Soundtrack album by various artists
- Released: August 11, 2021
- Genre: Film soundtrack
- Length: 43:38
- Label: Hollywood

= Free Guy (soundtrack) =

2021 soundtrack albums

The music to the 2021 action comedy film Free Guy featured two musical projects: an original soundtrack consisted of songs featured in the film and an album consisting of the original score composed by Christophe Beck. Both albums were released on the same date as the film (August 13, 2021) through Hollywood Records.

== Free Guy (Music from the Motion Picture) ==

Free Guy (Music from the Motion Picture) is the soundtrack accompanying the songs featured in the film as well as three tracks from the film's original score composed by Christophe Beck. The soundtrack was released digitally by Hollywood Records on August 11, 2021 followed by a vinyl edition that released two days later.

=== Background ===
Most of the songs were curated by Shawn Levy were from 1950s and 1960s, handpicked by Ryan Reynolds whom Levy described his musical taste as "quirky, weird, inspired". Levy had originally intended to use the song "Your Love" by the Outfield, but Reynolds suggested using "Fantasy" by Mariah Carey instead as the song had a "joyous, buoyant spirit to it". Reynolds discussed to Carey on obtaining permission to use it and she allowed them to use the song throughout the film. A cover version of "Fantasy" sung by Comer was also used in the film, albeit not included in the soundtrack.

=== Track listing ===

| No. | Title | Artist(s) | Length |
|---|---|---|---|
| 1. | "Fantasy" | Mariah Carey | 4:03 |
| 2. | "Legendz" | A.G. feat. Devvon Terrell | 2:08 |
| 3. | "100 Miles and Running" | Logic feat. Wale and John Lindahl | 5:54 |
| 4. | "The Humpty Dance" | Digital Underground | 6:31 |
| 5. | "Cheek To Cheek" | Fred Astaire | 3:17 |
| 6. | "Make Your Own Kind of Music" (Single Version) | Cass Elliot | 2:20 |
| 7. | "Can't Take My Eyes Off You" | Frankie Valli | 3:21 |
| 8. | "Ain't No Stoppin' Us Now" (Single Version) | McFadden & Whitehead | 3:44 |
| 9. | "Theme from The Greatest American Hero (Believe It or Not)" | Joey Scarbury | 3:14 |
| 10. | "Don't Have a Good Day, Have a Great Day" | Christophe Beck | 1:57 |
| 11. | "It's All a Lie" | Beck | 2:19 |
| 12. | "Millie" | Beck | 2:23 |
| 13. | "Go Time" | Beck | 2:27 |
| Total length: |  |  | 43:38 |

=== Release history ===

Release dates and formats for Free Guy (Music from the Motion Picture)
| Region | Date | Format(s) | Label | Ref. |
| Various | August 11, 2021 | Digital download; streaming; | Hollywood |  |
| August 13, 2021 | Vinyl |  |

== Free Guy (Original Score) ==

Free Guy (Original Score) is the score album composed by Christophe Beck.

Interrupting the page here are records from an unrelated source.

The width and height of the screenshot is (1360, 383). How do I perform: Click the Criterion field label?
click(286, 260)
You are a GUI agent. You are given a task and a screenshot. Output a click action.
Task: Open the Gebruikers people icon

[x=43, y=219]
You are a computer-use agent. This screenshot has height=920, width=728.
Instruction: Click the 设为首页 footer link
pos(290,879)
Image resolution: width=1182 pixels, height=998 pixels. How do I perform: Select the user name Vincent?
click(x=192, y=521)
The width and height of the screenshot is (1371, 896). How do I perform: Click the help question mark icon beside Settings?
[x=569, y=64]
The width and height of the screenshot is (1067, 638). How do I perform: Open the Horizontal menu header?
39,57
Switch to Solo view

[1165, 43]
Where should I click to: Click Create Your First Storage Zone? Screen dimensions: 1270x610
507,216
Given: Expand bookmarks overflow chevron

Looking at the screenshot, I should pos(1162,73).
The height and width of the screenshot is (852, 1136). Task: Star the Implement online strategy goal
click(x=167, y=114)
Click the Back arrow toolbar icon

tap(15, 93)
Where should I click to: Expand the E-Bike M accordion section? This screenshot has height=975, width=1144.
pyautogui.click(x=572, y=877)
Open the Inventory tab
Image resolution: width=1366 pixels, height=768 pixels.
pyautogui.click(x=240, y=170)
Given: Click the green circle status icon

It was released on August 13, 2021 alongside the film. Beck sampled his score composed for the Disney animated short Paperman (2012) for few sequences.

=== Track listing ===

| No. | Title | Length |
|---|---|---|
| 1. | "Have a Great Day" | 2:38 |
| 2. | "Cappuccino" | 1:28 |
| 3. | "Sunglasses" | 2:30 |
| 4. | "About to Get Shot" | 2:52 |
| 5. | "A New Day" | 1:15 |
| 6. | "Stash House Fail" | 1:15 |
| 7. | "Two Glocks" | 2:13 |
| 8. | "Ice Cream" | 2:30 |
| 9. | "Guy's Guise" | 2:10 |
| 10. | "It's All a Lie" | 2:19 |
| 11. | "Rebooted" | 2:01 |
| 12. | "I Remember Everything" | 2:01 |
| 13. | "On Strike" | 1:22 |
| 14. | "This Ends Now" | 2:28 |
| 15. | "It's Go Time" | 1:25 |
| 16. | "Hitman's Beach" | 2:28 |
| 17. | "Getting Hectic" | 1:47 |
| 18. | "Dude" | 1:31 |
| 19. | "Tables Turn" | 1:06 |
| 20. | "Reunited" | 3:23 |
| 21. | "Life Itself" | 1:42 |
| Total length: |  | 42:24 |

=== Reception ===
In a three-star review, James Southall of Movie Wave described it as "an entertaining, easy album to listen to". Jonathan Broxton of Movie Music UK described it as "a nice memento of a really good film". Filmtracks.com wrote "The 42-minute score on album is smartly effortless but wholly anonymous, just like Guy, and casual listeners might be better served by the film's song compilation album containing four assembled tracks from Beck's score."